:: STORED DATA

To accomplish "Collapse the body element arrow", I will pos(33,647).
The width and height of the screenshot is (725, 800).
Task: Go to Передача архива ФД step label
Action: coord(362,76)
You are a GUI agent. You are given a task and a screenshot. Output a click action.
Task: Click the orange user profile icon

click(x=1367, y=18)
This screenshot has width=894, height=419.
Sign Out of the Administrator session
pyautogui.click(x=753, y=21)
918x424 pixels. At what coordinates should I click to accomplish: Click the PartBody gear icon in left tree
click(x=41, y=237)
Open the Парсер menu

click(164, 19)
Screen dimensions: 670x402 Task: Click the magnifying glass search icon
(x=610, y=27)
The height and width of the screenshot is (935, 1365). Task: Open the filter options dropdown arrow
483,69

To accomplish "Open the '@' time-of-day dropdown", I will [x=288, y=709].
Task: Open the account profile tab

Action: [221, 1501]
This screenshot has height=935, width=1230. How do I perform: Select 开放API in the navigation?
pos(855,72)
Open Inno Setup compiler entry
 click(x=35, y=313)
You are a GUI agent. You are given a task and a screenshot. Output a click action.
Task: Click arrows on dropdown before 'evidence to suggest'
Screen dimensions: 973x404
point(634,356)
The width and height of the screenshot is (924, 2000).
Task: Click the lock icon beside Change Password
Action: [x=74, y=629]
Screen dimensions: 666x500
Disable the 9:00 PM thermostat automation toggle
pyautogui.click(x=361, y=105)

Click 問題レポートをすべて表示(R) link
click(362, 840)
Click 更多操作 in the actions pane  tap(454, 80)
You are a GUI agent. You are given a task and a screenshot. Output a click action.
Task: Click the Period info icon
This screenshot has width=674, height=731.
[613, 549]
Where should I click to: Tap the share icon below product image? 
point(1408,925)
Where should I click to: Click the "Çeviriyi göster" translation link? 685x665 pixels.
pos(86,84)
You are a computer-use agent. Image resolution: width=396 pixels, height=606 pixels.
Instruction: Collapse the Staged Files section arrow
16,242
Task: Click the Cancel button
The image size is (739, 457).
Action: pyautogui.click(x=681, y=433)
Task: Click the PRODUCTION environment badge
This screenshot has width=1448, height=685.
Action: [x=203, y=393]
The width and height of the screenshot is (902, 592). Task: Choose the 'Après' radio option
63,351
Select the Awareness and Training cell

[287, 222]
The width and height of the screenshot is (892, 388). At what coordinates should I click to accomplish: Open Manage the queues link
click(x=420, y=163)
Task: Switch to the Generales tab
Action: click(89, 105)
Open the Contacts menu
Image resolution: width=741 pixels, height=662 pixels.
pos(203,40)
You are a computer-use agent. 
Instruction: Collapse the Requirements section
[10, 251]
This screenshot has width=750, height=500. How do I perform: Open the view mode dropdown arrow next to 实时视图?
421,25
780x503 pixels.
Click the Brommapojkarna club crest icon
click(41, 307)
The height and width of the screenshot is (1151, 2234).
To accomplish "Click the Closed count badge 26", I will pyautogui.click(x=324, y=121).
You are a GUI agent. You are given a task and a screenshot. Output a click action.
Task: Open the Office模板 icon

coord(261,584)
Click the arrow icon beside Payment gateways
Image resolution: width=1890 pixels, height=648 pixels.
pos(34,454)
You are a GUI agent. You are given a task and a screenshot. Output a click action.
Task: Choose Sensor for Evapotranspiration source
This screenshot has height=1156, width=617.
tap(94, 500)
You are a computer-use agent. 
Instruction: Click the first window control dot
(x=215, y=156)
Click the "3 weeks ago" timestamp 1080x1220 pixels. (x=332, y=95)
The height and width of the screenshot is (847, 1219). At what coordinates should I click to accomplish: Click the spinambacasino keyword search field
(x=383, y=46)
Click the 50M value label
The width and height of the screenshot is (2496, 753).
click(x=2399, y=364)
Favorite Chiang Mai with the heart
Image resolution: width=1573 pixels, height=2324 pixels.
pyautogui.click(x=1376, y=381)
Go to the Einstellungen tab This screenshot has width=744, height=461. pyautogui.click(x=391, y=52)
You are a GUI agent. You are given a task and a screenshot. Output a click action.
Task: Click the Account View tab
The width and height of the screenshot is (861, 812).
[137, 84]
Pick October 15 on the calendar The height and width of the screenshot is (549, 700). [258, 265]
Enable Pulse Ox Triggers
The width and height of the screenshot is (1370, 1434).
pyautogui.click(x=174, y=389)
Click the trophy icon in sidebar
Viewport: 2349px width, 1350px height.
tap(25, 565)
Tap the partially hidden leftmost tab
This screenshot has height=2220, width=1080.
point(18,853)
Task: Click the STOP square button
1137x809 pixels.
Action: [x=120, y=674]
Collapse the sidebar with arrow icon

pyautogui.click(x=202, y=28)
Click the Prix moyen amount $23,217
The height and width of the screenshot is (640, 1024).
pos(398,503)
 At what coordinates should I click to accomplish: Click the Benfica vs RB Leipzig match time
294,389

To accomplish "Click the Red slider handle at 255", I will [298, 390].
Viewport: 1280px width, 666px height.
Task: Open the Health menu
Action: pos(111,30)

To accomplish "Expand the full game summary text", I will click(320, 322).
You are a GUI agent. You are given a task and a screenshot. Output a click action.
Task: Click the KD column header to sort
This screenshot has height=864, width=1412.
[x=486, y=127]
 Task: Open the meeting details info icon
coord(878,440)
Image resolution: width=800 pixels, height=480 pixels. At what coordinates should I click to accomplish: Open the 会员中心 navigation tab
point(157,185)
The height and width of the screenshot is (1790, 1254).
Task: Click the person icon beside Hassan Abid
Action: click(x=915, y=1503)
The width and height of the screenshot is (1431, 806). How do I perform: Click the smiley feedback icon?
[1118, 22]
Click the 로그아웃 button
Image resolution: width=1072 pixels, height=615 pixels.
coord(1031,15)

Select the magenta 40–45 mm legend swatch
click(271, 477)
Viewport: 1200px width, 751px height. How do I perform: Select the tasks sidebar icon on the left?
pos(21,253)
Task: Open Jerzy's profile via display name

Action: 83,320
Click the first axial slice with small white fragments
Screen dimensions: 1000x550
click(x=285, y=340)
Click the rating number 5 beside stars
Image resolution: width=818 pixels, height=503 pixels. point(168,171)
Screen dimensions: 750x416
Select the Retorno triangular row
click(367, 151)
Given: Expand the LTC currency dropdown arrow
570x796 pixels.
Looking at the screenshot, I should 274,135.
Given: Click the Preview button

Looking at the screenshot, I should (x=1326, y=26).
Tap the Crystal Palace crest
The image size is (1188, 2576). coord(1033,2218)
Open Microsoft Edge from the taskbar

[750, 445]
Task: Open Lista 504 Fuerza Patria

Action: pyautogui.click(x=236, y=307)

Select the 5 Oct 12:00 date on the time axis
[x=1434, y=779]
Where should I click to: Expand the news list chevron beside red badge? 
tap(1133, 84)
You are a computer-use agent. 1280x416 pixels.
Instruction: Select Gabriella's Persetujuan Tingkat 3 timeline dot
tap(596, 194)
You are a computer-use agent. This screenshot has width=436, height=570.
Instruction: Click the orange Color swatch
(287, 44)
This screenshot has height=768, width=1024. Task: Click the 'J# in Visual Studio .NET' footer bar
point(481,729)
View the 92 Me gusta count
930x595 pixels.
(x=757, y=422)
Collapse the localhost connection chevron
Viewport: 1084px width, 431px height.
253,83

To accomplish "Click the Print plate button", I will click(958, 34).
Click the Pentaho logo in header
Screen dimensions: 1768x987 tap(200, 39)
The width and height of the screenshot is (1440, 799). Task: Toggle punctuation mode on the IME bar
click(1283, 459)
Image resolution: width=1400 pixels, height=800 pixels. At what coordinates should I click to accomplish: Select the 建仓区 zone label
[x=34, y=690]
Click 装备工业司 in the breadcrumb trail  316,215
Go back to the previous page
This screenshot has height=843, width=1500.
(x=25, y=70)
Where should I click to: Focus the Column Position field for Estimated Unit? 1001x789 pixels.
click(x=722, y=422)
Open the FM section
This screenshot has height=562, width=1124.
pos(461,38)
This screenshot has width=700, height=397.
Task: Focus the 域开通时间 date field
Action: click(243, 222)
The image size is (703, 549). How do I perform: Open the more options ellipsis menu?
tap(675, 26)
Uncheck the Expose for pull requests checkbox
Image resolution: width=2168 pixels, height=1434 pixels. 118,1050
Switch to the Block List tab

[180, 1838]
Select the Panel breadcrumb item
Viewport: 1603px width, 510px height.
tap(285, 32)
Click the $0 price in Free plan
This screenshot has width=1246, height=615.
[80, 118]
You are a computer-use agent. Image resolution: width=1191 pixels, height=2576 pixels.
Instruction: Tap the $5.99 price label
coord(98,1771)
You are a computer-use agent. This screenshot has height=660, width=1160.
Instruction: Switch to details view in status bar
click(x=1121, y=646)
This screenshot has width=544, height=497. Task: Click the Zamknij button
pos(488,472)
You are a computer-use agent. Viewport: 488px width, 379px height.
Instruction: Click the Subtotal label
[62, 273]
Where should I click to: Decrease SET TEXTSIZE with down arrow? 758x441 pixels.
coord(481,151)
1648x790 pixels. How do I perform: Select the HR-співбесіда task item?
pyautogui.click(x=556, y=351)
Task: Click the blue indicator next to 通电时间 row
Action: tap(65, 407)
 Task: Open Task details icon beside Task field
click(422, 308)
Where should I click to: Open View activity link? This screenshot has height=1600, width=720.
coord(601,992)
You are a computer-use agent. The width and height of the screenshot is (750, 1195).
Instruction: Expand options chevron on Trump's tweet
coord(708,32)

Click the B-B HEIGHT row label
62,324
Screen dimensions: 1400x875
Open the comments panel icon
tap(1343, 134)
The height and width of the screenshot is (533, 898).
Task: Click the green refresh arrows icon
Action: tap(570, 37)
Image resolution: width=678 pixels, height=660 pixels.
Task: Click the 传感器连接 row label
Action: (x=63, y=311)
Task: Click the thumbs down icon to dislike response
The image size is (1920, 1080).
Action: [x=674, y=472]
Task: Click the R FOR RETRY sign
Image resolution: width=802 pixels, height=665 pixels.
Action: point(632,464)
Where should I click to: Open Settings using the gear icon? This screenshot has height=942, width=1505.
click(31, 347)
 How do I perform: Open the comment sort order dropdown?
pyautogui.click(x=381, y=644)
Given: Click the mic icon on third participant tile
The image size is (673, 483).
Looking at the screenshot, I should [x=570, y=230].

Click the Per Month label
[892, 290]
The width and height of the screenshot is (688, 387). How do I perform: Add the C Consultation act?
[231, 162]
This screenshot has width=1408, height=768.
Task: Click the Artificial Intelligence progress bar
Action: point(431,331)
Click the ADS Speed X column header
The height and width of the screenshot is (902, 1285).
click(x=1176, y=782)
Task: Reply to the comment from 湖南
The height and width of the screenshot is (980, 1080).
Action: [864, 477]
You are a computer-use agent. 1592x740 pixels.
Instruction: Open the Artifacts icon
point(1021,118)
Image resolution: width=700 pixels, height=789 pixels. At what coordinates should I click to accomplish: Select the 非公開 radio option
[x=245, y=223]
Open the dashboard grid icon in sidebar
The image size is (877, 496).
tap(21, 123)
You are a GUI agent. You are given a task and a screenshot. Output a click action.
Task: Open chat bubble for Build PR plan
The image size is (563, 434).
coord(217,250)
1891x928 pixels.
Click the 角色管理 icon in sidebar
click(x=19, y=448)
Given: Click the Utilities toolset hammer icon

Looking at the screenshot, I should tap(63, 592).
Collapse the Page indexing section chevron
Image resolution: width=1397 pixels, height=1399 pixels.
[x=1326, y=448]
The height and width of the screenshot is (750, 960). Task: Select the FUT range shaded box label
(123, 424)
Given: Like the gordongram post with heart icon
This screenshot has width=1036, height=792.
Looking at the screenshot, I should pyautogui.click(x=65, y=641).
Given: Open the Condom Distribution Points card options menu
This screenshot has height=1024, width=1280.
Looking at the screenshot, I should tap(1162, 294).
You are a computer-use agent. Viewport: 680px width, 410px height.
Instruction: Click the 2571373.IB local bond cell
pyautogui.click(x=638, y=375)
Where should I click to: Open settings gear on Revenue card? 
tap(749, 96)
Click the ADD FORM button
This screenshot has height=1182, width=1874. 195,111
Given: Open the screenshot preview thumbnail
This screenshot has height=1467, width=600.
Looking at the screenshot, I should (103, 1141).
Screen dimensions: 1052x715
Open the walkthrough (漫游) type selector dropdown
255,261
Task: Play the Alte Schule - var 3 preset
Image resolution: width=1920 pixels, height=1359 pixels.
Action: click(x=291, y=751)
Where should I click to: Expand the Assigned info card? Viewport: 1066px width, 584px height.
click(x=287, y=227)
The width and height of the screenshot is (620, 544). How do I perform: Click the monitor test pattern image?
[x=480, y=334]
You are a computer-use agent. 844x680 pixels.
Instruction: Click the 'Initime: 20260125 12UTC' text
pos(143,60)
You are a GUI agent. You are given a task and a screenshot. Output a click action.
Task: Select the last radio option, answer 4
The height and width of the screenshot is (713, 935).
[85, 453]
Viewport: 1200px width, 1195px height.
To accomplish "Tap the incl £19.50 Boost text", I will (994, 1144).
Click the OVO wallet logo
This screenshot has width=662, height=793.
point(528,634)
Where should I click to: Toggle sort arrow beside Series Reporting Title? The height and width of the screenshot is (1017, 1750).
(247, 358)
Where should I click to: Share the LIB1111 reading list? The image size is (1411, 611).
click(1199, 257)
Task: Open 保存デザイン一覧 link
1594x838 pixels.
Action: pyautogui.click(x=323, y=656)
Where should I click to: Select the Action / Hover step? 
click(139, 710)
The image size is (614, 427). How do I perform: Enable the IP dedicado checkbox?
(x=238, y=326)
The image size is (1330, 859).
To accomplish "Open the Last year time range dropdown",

::::

= WHAT THE EXERCISE ASKS =
Copy range, inclusive: the line holding "Screen dimensions: 670x402" to the line holding "Click 更多操作 in". Reproduce exactly those lines of the records above and no others.

= TASK ANSWER =
Screen dimensions: 670x402 Task: Click the magnifying glass search icon
(x=610, y=27)
The height and width of the screenshot is (935, 1365). Task: Open the filter options dropdown arrow
483,69

To accomplish "Open the '@' time-of-day dropdown", I will [x=288, y=709].
Task: Open the account profile tab

Action: [221, 1501]
This screenshot has height=935, width=1230. How do I perform: Select 开放API in the navigation?
pos(855,72)
Open Inno Setup compiler entry
 click(x=35, y=313)
You are a GUI agent. You are given a task and a screenshot. Output a click action.
Task: Click arrows on dropdown before 'evidence to suggest'
Screen dimensions: 973x404
point(634,356)
The width and height of the screenshot is (924, 2000).
Task: Click the lock icon beside Change Password
Action: [x=74, y=629]
Screen dimensions: 666x500
Disable the 9:00 PM thermostat automation toggle
pyautogui.click(x=361, y=105)

Click 問題レポートをすべて表示(R) link
click(362, 840)
Click 更多操作 in the actions pane  tap(454, 80)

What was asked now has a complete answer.